▶ What this task involves: Copy every record below, exactly as written.

Dataset entries:
◆ ◆ ◆
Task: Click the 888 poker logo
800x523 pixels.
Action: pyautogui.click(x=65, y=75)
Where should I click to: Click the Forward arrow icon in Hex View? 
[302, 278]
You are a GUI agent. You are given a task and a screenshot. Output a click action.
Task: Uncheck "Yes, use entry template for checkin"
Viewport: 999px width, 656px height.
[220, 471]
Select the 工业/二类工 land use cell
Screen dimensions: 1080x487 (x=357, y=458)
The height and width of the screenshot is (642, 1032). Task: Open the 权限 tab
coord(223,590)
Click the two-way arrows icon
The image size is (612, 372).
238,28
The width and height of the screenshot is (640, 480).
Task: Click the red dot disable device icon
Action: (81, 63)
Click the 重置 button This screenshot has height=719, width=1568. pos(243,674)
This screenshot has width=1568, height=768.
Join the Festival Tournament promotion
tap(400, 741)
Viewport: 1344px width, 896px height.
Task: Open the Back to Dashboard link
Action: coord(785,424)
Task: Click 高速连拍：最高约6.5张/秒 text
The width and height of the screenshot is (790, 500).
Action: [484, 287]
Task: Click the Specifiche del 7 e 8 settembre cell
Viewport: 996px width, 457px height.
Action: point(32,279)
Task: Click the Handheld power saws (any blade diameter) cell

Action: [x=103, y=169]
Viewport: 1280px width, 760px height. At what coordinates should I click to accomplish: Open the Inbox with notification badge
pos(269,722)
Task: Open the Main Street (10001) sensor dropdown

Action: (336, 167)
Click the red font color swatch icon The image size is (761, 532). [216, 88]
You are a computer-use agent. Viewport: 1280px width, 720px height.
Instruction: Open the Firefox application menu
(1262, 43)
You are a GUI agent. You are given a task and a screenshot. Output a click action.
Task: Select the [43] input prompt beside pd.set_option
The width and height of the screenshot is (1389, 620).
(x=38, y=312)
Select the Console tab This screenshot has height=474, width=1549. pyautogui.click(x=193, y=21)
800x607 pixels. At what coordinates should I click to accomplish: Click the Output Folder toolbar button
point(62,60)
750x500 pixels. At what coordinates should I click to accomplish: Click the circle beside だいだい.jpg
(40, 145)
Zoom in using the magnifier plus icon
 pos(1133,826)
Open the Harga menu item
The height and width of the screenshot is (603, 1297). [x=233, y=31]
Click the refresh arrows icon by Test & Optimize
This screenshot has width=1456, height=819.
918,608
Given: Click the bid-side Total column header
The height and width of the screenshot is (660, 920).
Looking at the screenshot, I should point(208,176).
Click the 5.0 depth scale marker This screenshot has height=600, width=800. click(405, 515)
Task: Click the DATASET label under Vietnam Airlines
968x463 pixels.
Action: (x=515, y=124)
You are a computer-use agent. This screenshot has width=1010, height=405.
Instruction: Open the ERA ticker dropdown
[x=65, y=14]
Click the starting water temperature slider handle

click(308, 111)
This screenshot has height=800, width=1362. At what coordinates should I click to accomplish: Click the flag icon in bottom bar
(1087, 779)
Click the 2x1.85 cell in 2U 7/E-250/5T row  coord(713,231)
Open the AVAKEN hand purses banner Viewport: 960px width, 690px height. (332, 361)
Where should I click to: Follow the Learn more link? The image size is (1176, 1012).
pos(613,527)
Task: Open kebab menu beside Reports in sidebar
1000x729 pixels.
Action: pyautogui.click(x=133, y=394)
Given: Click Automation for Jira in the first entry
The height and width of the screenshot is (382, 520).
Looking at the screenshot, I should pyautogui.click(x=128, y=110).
◆ ◆ ◆
▶ Result of this exercise:
Task: Click the 888 poker logo
800x523 pixels.
Action: pyautogui.click(x=65, y=75)
Where should I click to: Click the Forward arrow icon in Hex View? 
[302, 278]
You are a GUI agent. You are given a task and a screenshot. Output a click action.
Task: Uncheck "Yes, use entry template for checkin"
Viewport: 999px width, 656px height.
[220, 471]
Select the 工业/二类工 land use cell
Screen dimensions: 1080x487 (x=357, y=458)
The height and width of the screenshot is (642, 1032). Task: Open the 权限 tab
coord(223,590)
Click the two-way arrows icon
The image size is (612, 372).
238,28
The width and height of the screenshot is (640, 480).
Task: Click the red dot disable device icon
Action: (81, 63)
Click the 重置 button This screenshot has height=719, width=1568. pos(243,674)
This screenshot has width=1568, height=768.
Join the Festival Tournament promotion
tap(400, 741)
Viewport: 1344px width, 896px height.
Task: Open the Back to Dashboard link
Action: coord(785,424)
Task: Click 高速连拍：最高约6.5张/秒 text
The width and height of the screenshot is (790, 500).
Action: [484, 287]
Task: Click the Specifiche del 7 e 8 settembre cell
Viewport: 996px width, 457px height.
Action: point(32,279)
Task: Click the Handheld power saws (any blade diameter) cell

Action: [x=103, y=169]
Viewport: 1280px width, 760px height. At what coordinates should I click to accomplish: Open the Inbox with notification badge
pos(269,722)
Task: Open the Main Street (10001) sensor dropdown

Action: (336, 167)
Click the red font color swatch icon The image size is (761, 532). [216, 88]
You are a computer-use agent. Viewport: 1280px width, 720px height.
Instruction: Open the Firefox application menu
(1262, 43)
You are a GUI agent. You are given a task and a screenshot. Output a click action.
Task: Select the [43] input prompt beside pd.set_option
The width and height of the screenshot is (1389, 620).
(x=38, y=312)
Select the Console tab This screenshot has height=474, width=1549. pyautogui.click(x=193, y=21)
800x607 pixels. At what coordinates should I click to accomplish: Click the Output Folder toolbar button
point(62,60)
750x500 pixels. At what coordinates should I click to accomplish: Click the circle beside だいだい.jpg
(40, 145)
Zoom in using the magnifier plus icon
 pos(1133,826)
Open the Harga menu item
The height and width of the screenshot is (603, 1297). [x=233, y=31]
Click the refresh arrows icon by Test & Optimize
This screenshot has width=1456, height=819.
918,608
Given: Click the bid-side Total column header
The height and width of the screenshot is (660, 920).
Looking at the screenshot, I should point(208,176).
Click the 5.0 depth scale marker This screenshot has height=600, width=800. click(405, 515)
Task: Click the DATASET label under Vietnam Airlines
968x463 pixels.
Action: (x=515, y=124)
You are a computer-use agent. This screenshot has width=1010, height=405.
Instruction: Open the ERA ticker dropdown
[x=65, y=14]
Click the starting water temperature slider handle

click(308, 111)
This screenshot has height=800, width=1362. At what coordinates should I click to accomplish: Click the flag icon in bottom bar
(1087, 779)
Click the 2x1.85 cell in 2U 7/E-250/5T row  coord(713,231)
Open the AVAKEN hand purses banner Viewport: 960px width, 690px height. (332, 361)
Where should I click to: Follow the Learn more link? The image size is (1176, 1012).
pos(613,527)
Task: Open kebab menu beside Reports in sidebar
1000x729 pixels.
Action: pyautogui.click(x=133, y=394)
Given: Click Automation for Jira in the first entry
The height and width of the screenshot is (382, 520).
Looking at the screenshot, I should pyautogui.click(x=128, y=110).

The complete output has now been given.